Wednesday, November 30, 2016


Q. I hate Christmas. It all seems meaningless. We’re encouraged to spend beyond what we can afford, eat more than we should and visit relatives we could do without. Even the religious part seems like bunk to me. Faith sure hasn’t helped me with my life. I’ve had to struggle to make a living, but I’ve done it on my own. My wife says I’m angry with God. What do you think?
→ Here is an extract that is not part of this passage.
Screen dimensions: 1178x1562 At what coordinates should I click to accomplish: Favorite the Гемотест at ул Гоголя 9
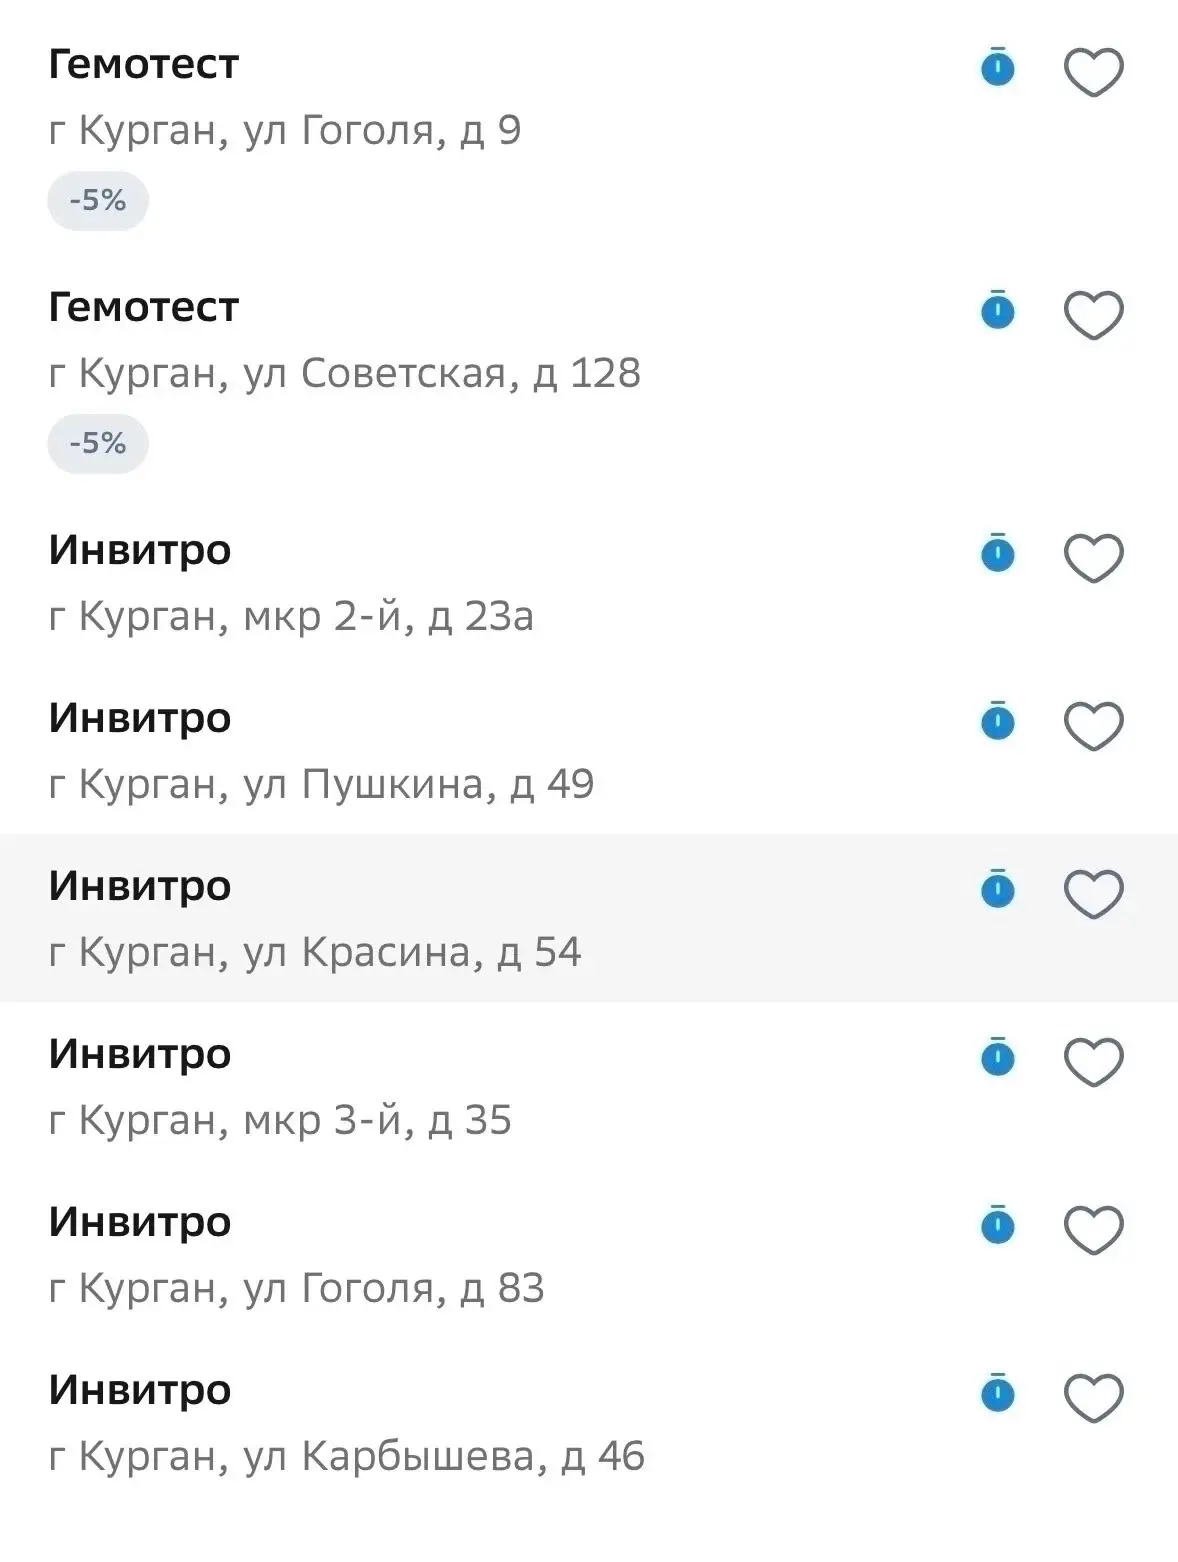[1093, 72]
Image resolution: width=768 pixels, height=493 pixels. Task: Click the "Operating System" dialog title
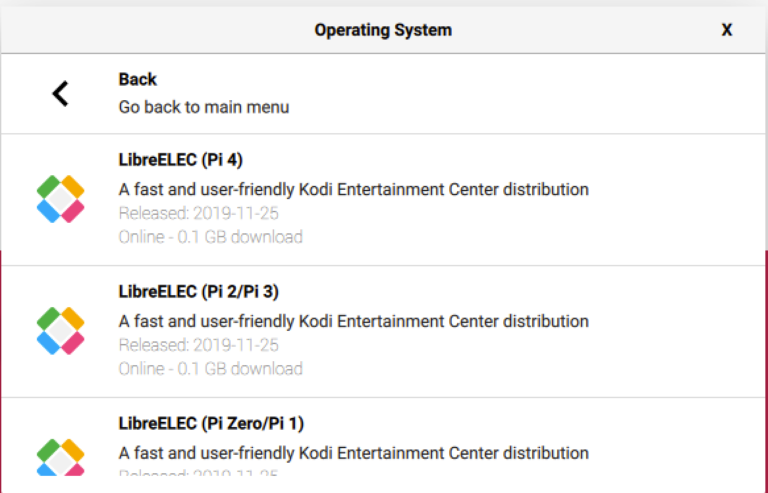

A. Christmas has lost its meaning for many people. For some of us the Holiday season heightens our focus on material gain and we spend too much. We are too busy during the holidays and we eat too much. We visit friends and family out of a sense of duty and these get togethers fail to touch our hearts.
However, your basic question goes deeper than this. You seem to be finding no meaning or purpose in life; no faith in a higher purpose or power. I understand that life is difficult and complex. Everyone faces problems and heartache. Without faith in God, life can seem empty and Christmas will seem meaningless.
Many of us turn away from the spiritual dimensions of Christmas because of hurt or anger. Most of us have days or periods in our life when we doubt the beliefs we’ve previously held dear. We feel disillusioned and let down by life. When our anger or disillusionment is chronic we shut our hearts to the wonder, beauty, love and joy of the season. We shut faith, hope and love out.
Negative emotions prevent us from enjoying life. Often we blame other people or even God for things we have brought on ourselves. We wonder why we have no friends yet we are not friendly toward others. We wonder why our marriage is unhappy yet we put little effort into making our partner happy. 
We also feel hurt and anger because of things others have done to us but we fail to notice when we ourselves hurt others. Often we’re angry because of the suffering we go through or because life seems unfair. No one knows why God allows suffering in this world. We do know that suffering often teaches us lessons and the suffering of others prompts us to give help.
Our anger and pessimism can be a declaration of independence. In effect we’re saying we don’t need anyone - not even God. And so we shut our hearts and our souls and refuse to give, refuse to love. 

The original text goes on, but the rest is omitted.